The Boys and Girls Club of Sonoma-Marin has raised $5.5 million since Gallahers backed away, Weiss said. The club also has $1.5 million from a charity auction held by the Sonoma County Vintners.
City and county elected officials have long pledged to increase investment in Roseland, a predominantly Latino neighborhood of more than 6,000 residents.
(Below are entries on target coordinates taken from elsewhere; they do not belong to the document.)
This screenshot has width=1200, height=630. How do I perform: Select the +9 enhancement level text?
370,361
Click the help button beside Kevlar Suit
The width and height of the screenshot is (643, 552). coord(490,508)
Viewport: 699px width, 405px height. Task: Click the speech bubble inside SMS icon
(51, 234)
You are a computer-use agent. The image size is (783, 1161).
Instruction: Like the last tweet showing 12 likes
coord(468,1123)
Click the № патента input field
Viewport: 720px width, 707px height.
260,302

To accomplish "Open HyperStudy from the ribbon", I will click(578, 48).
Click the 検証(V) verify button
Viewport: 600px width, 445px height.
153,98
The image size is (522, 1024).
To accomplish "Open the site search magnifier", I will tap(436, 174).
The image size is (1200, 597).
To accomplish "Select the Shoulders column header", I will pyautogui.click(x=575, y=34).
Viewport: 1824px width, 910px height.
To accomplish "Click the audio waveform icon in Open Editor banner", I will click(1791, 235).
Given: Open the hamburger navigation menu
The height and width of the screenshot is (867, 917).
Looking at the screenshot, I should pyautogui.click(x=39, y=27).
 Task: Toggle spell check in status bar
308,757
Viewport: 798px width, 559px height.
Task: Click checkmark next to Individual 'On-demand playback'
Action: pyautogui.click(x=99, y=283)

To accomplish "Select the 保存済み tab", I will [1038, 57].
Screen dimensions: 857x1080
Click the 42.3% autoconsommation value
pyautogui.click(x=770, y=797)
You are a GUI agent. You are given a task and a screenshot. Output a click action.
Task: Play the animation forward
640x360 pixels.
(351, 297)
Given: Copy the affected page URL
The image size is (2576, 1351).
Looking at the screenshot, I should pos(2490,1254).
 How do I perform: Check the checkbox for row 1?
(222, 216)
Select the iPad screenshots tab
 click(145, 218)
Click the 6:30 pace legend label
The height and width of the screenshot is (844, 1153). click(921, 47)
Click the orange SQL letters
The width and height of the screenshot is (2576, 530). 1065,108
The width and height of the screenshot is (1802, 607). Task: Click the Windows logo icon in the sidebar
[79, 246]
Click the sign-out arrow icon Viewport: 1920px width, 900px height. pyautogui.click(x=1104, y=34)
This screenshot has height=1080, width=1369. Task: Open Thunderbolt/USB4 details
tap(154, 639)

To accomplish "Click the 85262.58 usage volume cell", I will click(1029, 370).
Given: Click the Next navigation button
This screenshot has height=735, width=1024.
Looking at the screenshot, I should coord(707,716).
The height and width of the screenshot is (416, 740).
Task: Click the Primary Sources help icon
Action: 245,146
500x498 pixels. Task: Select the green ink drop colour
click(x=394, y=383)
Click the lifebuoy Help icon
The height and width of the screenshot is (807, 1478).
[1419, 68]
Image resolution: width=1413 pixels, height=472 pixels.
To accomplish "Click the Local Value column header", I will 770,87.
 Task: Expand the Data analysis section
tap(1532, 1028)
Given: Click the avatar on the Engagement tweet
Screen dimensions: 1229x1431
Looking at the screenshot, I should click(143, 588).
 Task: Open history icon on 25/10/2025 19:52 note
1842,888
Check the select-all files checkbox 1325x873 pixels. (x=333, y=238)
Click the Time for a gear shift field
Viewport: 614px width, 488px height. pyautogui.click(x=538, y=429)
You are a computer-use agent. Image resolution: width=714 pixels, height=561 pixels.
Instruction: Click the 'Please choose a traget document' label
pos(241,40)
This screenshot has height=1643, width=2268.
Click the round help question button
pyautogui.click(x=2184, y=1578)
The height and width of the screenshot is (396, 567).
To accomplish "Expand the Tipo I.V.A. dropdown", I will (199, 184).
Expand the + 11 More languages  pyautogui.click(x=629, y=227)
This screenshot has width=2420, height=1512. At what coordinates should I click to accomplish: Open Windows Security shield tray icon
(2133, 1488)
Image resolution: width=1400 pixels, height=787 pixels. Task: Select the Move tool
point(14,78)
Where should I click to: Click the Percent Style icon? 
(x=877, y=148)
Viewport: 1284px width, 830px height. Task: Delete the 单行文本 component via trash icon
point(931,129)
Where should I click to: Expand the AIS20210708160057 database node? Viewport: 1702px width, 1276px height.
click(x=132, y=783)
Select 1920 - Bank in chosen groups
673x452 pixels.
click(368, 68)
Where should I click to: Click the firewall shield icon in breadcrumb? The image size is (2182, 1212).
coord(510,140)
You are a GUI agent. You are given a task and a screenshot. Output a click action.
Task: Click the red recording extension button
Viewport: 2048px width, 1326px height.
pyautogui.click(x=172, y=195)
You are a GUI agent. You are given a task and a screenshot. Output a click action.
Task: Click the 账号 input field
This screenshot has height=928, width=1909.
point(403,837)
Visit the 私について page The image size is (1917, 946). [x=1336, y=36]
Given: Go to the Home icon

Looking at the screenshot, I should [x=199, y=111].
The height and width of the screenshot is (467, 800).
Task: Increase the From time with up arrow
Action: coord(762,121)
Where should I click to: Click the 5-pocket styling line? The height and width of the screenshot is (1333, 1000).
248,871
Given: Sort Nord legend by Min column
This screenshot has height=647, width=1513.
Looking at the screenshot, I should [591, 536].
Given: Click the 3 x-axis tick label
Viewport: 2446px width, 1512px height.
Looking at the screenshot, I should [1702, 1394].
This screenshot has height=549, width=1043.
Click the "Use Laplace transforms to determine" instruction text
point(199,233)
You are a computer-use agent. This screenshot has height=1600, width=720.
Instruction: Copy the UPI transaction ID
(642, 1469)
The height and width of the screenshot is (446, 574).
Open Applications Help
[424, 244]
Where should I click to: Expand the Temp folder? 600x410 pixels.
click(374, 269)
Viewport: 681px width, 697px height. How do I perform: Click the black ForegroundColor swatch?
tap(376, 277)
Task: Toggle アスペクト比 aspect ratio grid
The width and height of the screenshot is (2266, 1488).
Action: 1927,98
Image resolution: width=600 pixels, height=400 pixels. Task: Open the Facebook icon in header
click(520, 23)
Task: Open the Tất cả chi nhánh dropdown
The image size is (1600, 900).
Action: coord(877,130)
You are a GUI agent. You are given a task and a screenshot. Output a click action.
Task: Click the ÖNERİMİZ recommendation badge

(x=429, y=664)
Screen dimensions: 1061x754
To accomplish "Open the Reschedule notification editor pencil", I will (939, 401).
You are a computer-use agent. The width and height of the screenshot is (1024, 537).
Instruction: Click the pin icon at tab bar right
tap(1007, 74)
It was an unincorporated island surrounded by Santa Rosa before it was annexed into the city in 2017.
A public revitalization project that consists of a mixed-use commercial and residential village off Sebastopol Road at West Avenue has been in the works for a decade or more but has yet to break ground.
That project, Tierra de Rosas, would include a mix of market-rate and affordable housing, a plaza, an open air food market and a municipal building that could house a library, which is now in a temporary location.
Construction is scheduled to begin first on the market, with groundbreaking as soon as next month, according to Leo Chyi, Hopkins’ district director.
The proposed youth center would be next door to the west and would offer programming for Roseland youth after school, on weekends and in the summers.
“We have a lot of children and a lot of families in Roseland,” said Sonoma County Supervisor Lynda Hopkins, whose district includes Roseland. “They deserve a library and the awesome after-school programs offered by the Boys and Girls Club.”
However, Hopkins said the county was more likely to offer assistance pursuing federal or state grants for the project, rather than a direct infusion of stimulus cash. Like other officials with the city and county, Hopkins expressed uncertainty that stimulus money could go directly to a private construction project, given the restrictions the U.S. Treasury Department placed on the funds.
Weiss stressed the Boys and Girls Club’s focus on providing child care would help Roseland’s families economically recover from the pandemic.
On Tuesday, Michelle Edwards Heery, the club’s chief development officer, made a pitch to the Santa Rosa City Council as it opened discussions on how to spend $34.2 million in stimulus money.
In her pitch, Edwards Heery alluded to the Gallahers withdrawal but did not name the couple.
“This project was fully funded which you may have heard about prior to the pandemic,” she said. “Unfortunately, our funder at the time changed direction and so we have a deficit.”
The project could immediately enroll 1,000 Roseland children, she said.
“There isn’t another project that is this ready to go that will create that many spaces for families that don’t have access to subsidies and don’t have the ability to pay,” she told the council.